Secondo un report diffuso da Emergency, nel 2024 la prassi di assegnare porti lontani ha comportato in media un aumento di 630 miglia nautiche per ogni intervento, prolungando la navigazione di oltre tre giorni a missione. Nel 2023 sono stati spesi 59 giorni — circa due mesi — solo per raggiungere o rientrare dalla zona operativa: tempo che avrebbe potuto essere impiegato per altri soccorsi.

Cinque raccomandazioni per cambiare rotta

Alla luce dei dati raccolti, Emergency ha avanzato cinque raccomandazioni rivolte all'Italia, all'Unione Europea e alle organizzazioni internazionali, chiedendo un cambiamento di approccio che rimetta al centro la salvaguardia della vita umana:

  • Creare una missione SAR europea per rafforzare la capacità di soccorso nel Mediterraneo centrale.
  • Riconoscere il ruolo umanitario delle Ong, abrogare il decreto Piantedosi e assegnare porti sicuri più vicini all’area del soccorso.
  • Interrompere ogni supporto ai respingimenti verso Libia e Tunisia, revocando i relativi memorandum e fermando le politiche di esternalizzazione delle frontiere.
  • Revocare il Protocollo Italia-Albania, chiudere i centri previsti fuori dal territorio nazionale e investire in accoglienza e inclusione.
  • Potenziare la cooperazione internazionale con programmi di lungo periodo e creare vie legali e sicure per raggiungere l’Europa.

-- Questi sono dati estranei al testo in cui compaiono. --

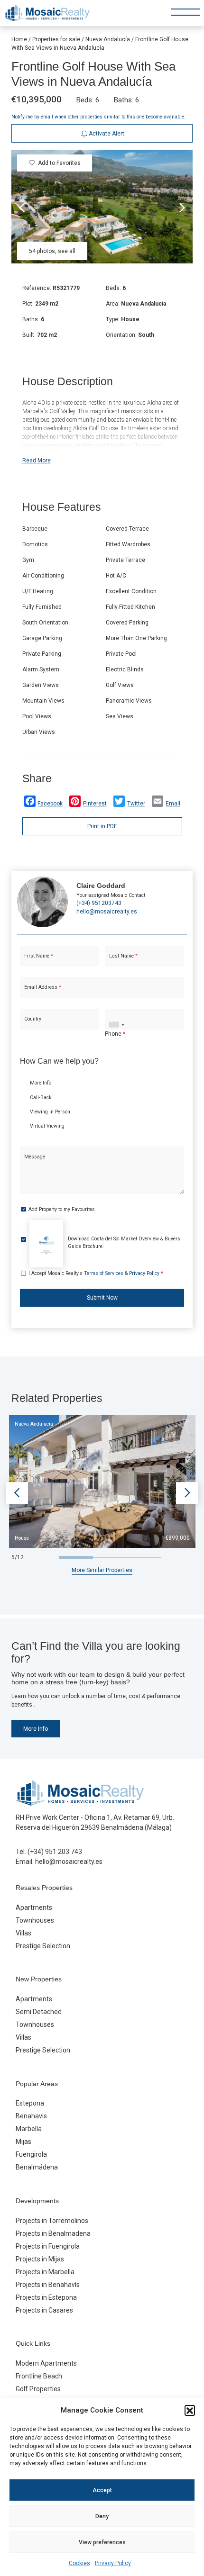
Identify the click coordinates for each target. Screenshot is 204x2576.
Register (125, 334)
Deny (102, 2516)
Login (75, 334)
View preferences (102, 2542)
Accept (102, 2490)
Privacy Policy (113, 2563)
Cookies (79, 2563)
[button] (190, 2410)
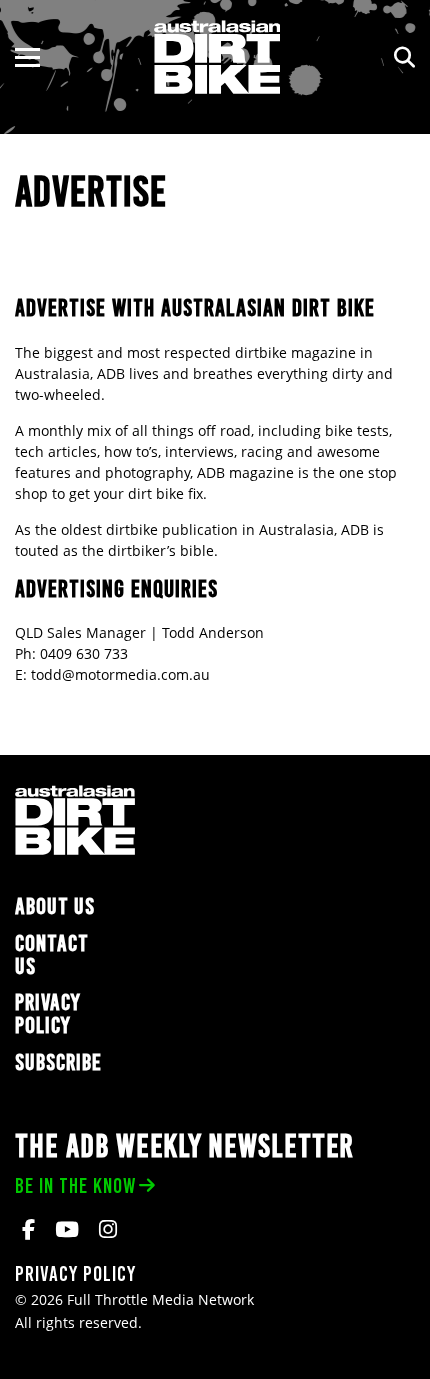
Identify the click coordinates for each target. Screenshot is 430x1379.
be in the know (75, 1185)
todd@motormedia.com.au (120, 674)
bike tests (357, 430)
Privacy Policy (48, 1014)
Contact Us (52, 955)
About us (55, 906)
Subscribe (58, 1062)
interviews (199, 451)
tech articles (56, 451)
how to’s (131, 451)
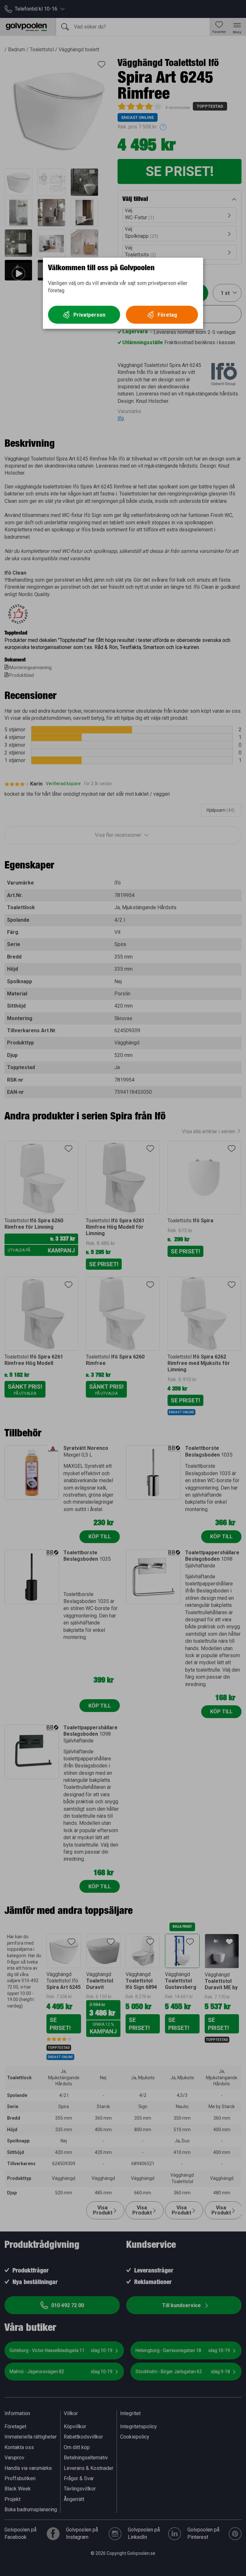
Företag (167, 315)
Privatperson (89, 315)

Porti distanti, missioni più lente: l'effetto delle politiche attuali

Emergency ricorda poi che nel corso del 2024 la Life Support ha percorso quasi 39mila chilometri, navigando per 139 giorni tra le zone Sar libica e maltese. In quasi tutte le missioni, i porti assegnati sono stati sistematicamente lontani dalla zona di soccorso: tre volte Ravenna, due volte Ancona, due Livorno, poi Ortona, Civitavecchia, Napoli, Vibo Valentia, Catania. Una strategia che, secondo l'organizzazione, non è solo inefficiente, ma disumana.

"Costringere le navi Sar a giorni di navigazione in più", afferma Carlo Maisano, capo progetto della Life Support, "significa prolungare la sofferenza dei naufraghi, ritardare l'accesso a cure e assistenza, e ridurre drasticamente il numero di missioni possibili. Ogni giorno perso in mare è un giorno in cui qualcun altro rischia di morire senza soccorso".